CONSIGNES DE L'EXERCICE
1. Indiquez si chacune des affirmations (a), (b) et (c) concorde avec le texte sur l'open data en Alsace : répondez par oui ou non et citez à l'identique les mots du texte qui tranchent. (a) Mulhouse a publié une trentaine de jeux de données en octobre 2013. (b) Le portail de la Région Alsace héberge déjà les données de Strasbourg et de Mulhouse. (c) La Compagnie des transports strasbourgeois publie ses données sous licence libre.
2. Rédigez la suite du texte sur l'open data en Alsace, en reprenant après sa dernière phrase.

TEXTE EXTRAIT

+---+

La CUS a su impliquer l’ensemble des acteurs de l’open data, en organisant des barcamps et des tables-rondes qui ont permis des concertations avec d’autres institutions comme l’Université de Strasbourg ainsi que des acteurs associatifs comme Alsace Digitale.
Certains projets associatifs ont d’ailleurs commencé à s’approprier les données de la communauté urbaine, comme OpenStreetMap France qui a intégré de nombreuses données de la CUS dans son projet BANO.
Mais la CUS n’est pas la seule collectivité alsacienne à publier des données. Mulhouse a également publié en octobre 2013 une trentaine de jeux de données. En revanche, il est triste de constater que ces données n’ont pas été mises à jour ou enrichies depuis et que pour l’instant aucun concours ou événement ne semble avoir été organisé afin de booster la réutilisation de ces données.
La Région Alsace a quant à elle opté pour la création d’un portail dédié à l’open data et qui se veut “multi-collectivités”. Cette initiative permet de réellement mettre en avant les données mais il est tout de même dommage que ce portail n’héberge pour l’instant que les données de la Région et de la CIGAL alors que ce portail pourrait être une opportunité de rassembler dans un espace facilement identifiable l’ensemble de données des collectivités d’Alsace et d’ainsi en favoriser les croisements. Cela pourrait concerner les données de Strasbourg et de Mulhouse mais également celles de municipalités plus petites qui n’ont pas les moyens de développer un portail open data (certaines n’ont même pas de site web) ; de même que les données de structures plus petites comme la Compagnie des transports strasbourgeois (qui publie une dizaine de jeux de données, mais malheureusement pas sous licence libre) ou la BNU (qui a été la première institution alsacienne à comprendre, dès janvier 2012, l’intérêt d’ouvrir ses données).

+---+

DONNÉES EXTRAITES

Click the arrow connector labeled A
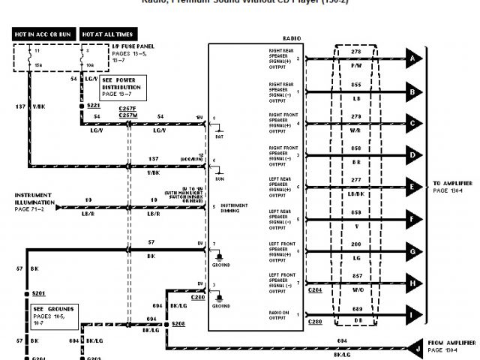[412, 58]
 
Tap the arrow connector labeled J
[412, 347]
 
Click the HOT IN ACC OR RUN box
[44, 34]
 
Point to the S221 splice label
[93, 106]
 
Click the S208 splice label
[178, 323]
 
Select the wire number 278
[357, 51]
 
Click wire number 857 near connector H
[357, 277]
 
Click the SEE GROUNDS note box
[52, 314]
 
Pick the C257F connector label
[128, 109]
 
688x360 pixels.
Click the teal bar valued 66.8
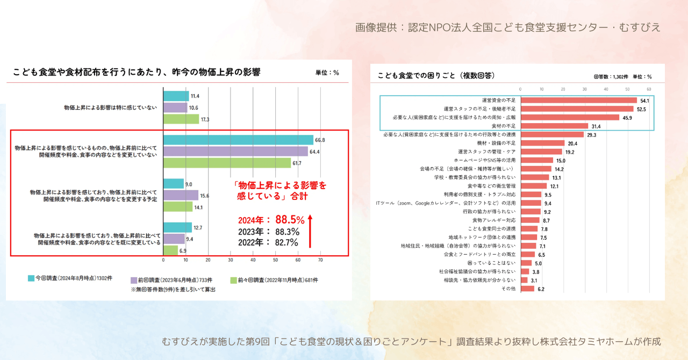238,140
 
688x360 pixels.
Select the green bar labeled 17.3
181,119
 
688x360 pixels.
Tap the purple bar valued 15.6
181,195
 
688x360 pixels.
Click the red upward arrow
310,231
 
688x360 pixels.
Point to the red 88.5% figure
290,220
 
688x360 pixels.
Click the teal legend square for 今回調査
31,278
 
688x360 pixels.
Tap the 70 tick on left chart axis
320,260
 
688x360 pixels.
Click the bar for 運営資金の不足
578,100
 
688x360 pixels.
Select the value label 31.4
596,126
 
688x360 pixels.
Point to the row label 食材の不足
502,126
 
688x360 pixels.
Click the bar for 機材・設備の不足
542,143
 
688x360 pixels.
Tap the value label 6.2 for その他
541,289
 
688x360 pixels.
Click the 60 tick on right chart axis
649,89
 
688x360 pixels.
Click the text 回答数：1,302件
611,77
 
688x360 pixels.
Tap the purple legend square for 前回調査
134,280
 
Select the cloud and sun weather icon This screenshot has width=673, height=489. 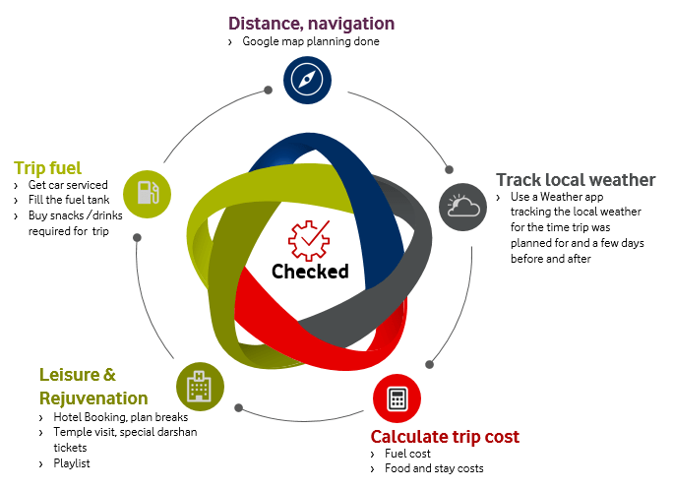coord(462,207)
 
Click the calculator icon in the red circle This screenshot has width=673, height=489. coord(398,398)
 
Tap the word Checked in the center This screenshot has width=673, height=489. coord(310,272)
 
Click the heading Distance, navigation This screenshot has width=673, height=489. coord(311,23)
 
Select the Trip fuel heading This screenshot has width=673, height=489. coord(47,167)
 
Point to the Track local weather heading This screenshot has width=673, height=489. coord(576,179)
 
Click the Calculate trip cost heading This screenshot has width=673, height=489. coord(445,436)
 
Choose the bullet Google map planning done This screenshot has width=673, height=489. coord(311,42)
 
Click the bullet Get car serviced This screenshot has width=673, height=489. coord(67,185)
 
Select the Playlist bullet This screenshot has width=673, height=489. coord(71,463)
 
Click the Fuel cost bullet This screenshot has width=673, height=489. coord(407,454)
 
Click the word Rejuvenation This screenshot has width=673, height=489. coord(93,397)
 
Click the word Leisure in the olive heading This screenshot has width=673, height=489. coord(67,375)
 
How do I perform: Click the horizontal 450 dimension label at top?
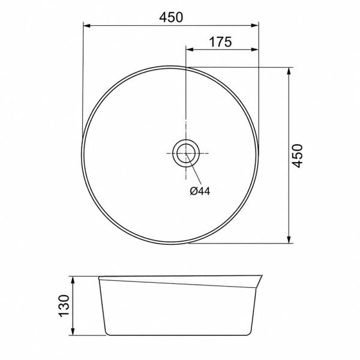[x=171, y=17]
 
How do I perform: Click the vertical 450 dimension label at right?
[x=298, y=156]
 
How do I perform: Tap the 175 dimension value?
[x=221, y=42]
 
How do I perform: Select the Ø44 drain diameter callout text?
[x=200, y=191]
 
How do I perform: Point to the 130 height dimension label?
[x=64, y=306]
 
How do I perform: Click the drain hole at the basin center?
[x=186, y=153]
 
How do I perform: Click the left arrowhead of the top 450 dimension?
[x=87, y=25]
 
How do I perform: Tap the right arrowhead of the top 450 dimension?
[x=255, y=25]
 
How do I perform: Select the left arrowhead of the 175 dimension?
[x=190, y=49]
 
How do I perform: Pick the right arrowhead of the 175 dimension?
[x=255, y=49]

+---+

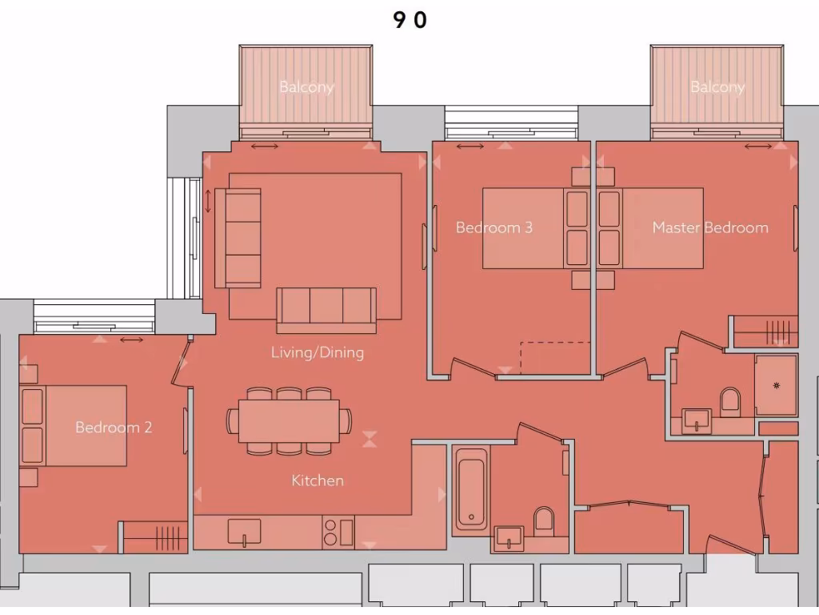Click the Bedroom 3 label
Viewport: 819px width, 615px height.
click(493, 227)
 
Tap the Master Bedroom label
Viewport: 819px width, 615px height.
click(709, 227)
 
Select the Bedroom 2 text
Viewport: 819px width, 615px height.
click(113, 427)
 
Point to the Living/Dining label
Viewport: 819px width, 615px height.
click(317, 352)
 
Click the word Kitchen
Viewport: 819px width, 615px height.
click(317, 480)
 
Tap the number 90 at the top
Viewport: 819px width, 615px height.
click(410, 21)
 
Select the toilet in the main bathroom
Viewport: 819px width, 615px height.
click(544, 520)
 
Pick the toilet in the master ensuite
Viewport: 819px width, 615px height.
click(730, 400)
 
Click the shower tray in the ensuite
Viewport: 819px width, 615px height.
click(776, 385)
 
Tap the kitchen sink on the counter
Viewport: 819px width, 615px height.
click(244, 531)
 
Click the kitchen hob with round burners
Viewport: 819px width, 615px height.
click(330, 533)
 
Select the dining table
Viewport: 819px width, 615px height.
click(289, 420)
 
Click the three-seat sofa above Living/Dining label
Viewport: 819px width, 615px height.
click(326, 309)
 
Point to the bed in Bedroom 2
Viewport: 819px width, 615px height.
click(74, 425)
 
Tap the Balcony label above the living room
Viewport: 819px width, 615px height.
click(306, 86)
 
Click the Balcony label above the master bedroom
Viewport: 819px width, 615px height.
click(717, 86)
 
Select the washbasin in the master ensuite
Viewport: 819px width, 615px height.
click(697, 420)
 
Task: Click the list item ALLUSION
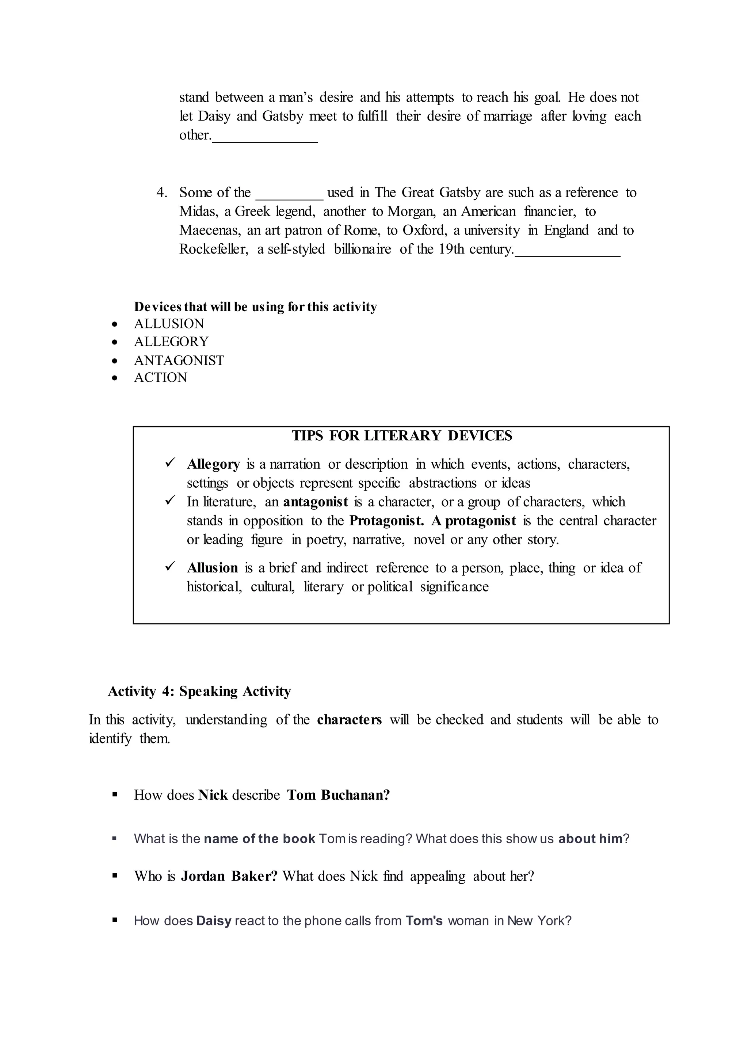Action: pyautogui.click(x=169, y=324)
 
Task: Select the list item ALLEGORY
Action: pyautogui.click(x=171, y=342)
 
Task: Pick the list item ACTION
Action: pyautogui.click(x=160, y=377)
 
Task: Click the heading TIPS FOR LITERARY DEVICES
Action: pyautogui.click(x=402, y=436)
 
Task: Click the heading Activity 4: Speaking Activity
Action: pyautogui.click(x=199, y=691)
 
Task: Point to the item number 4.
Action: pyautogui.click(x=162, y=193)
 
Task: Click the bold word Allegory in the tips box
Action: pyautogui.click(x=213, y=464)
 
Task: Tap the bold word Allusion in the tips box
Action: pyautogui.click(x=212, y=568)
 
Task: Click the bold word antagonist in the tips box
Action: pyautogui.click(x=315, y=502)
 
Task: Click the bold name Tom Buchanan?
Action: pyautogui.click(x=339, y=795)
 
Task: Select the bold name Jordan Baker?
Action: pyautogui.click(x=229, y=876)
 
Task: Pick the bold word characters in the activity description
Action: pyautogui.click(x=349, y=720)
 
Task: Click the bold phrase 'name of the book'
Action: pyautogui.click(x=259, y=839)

+---+

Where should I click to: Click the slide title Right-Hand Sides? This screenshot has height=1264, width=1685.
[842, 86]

+---+

RÉPONSES PAR CONSIGNE
1.
(a) Oui : « Mulhouse a également publié en octobre 2013 une trentaine de jeux de données ».
(b) Non : « ce portail n’héberge pour l’instant que les données de la Région et de la CIGAL ».
(c) Non : « qui publie une dizaine de jeux de données, mais malheureusement pas sous licence libre ».

2.
Ce portail pourrait également être l’occasion d’offrir une visibilité aux différents projets de réutilisation des données.
La mutualisation reste en effet un enjeu, car si on ne peut que se réjouir de l’augmentation du nombre de collectivités adoptant une démarche d’open data, celle-ci s’accompagne d’un éclatement de la visibilité. Si on veut que ces données soient réellement accessibles à tous, il semble important de rassembler les données dans un espace au sein duquel l’ensemble des acteurs de la communauté open data pourront s’impliquer.
Il s’agit là du principal défi restant à relever pour l’open data : bien que d’immenses avancées aient été accomplies pour une plus grande transparence de la vie politique locale, l’open data reste difficilement appréhendable par le grand public et s’adresse principalement à une audience de développeurs et de startups. La démarche est notamment perçue comme trop technique par une partie des acteurs de l’économie sociale et solidaire qui pourtant partagent avec l’open data les valeurs de transparence, de partage et d’utilité sociale. L’ouverture des données pourrait pourtant devenir un moyen d’impliquer plus fortement les citoyens dans la politique de leur ville en devenant un maillon essentiel du dialogue entre acteurs publics et société civile. Pour cela, de nouvelles formes de réutilisation des données restent à inventer au delà des classiques concours d’applications ; cela pourrait notamment passer par une gouvernance ouverte permettant de favoriser la coproduction des données et la participation des acteurs locaux.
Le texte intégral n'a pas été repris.